++++ Document

Last week Michael Levin z”l would have celebrated his 30th birthday. Instead he is a hero in heaven. Michael fell, at the age of 22, during the Second Lebanon War. He was the only Israeli/American Chayal Boded (“Lone Soldier”) killed in that conflict. His parents, Harriet and Mark, in addition to honouring the last wish of their only son and laying him to eternal rest on Mt. Herzl, decided that rather than build another memorial in a country that sadly has too many memorials for young boys and girls who paid the ultimate price to keep the Zionist dream alive, that they were going to celebrate his life and the ideals he lived for, by collaborating with a family friend, Sally Mitlas, and creating a wonderful tribute documentary film, “A Hero In Heaven”. Since its premier this film has moved and inspired thousands of people from around the world.
I have personally screened and seen the film countless times, to my Alexander Muss High School in Israel students, to my Birthright groups and American High school and college students. Every time I watch with tears of sadness and joy.
Alexander Muss High School in Israel (AMHSI) is where Michael fine-tuned his love for Israel. Students at AMHSI use Israel as a living classroom and in the process gain a strong understanding of the concept Yonatan Netanyahu referred to in one of his letters, that the Jewish people are not just the “people of the Book” but also the “people of the Land.” They learn about the young men and women who selflessly devoted their lives to the Jewish State. Michael absorbed the lessons, internalised them, acted on them and became one of them.

++++++++
++++ Material provided

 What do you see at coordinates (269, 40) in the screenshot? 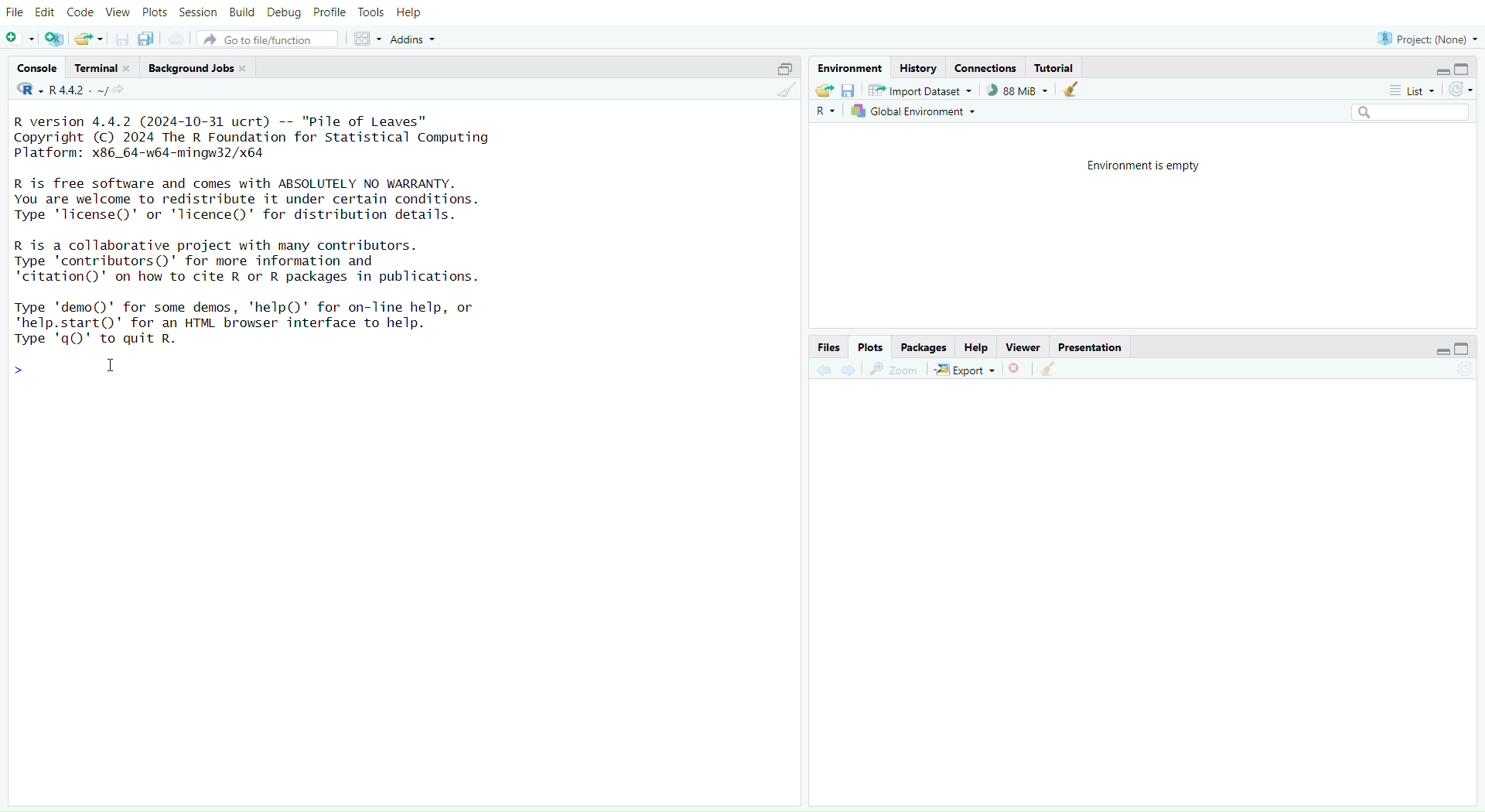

++++++++
++++ Material provided

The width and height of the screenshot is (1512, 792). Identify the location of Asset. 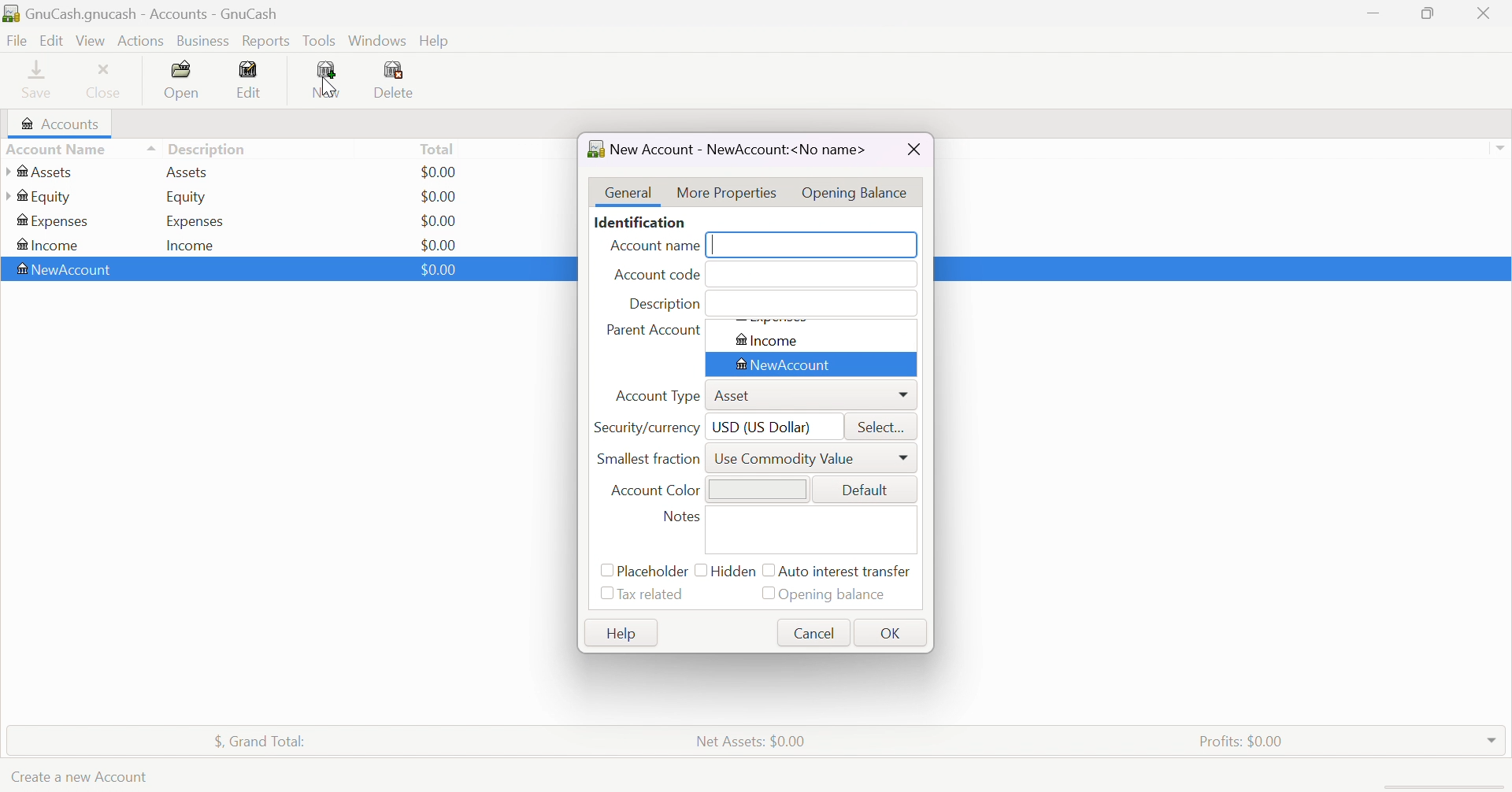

++++++++

◆ What this exercise asks
(a) Which people does the Michael Levin piece name? List every one of them.
(b) Quote the part of the Michael Levin piece that opens with the words containing "I have personally" and closes with "sadness and joy.".
The rows have nothing to do with the Michael Levin piece.

◆ Written responses
(a) Michael Levin, Harriet, Mark, Sally Mitlas, Yonatan Netanyahu

(b)
I have personally screened and seen the film countless times, to my Alexander Muss High School in Israel students, to my Birthright groups and American High school and college students. Every time I watch with tears of sadness and joy.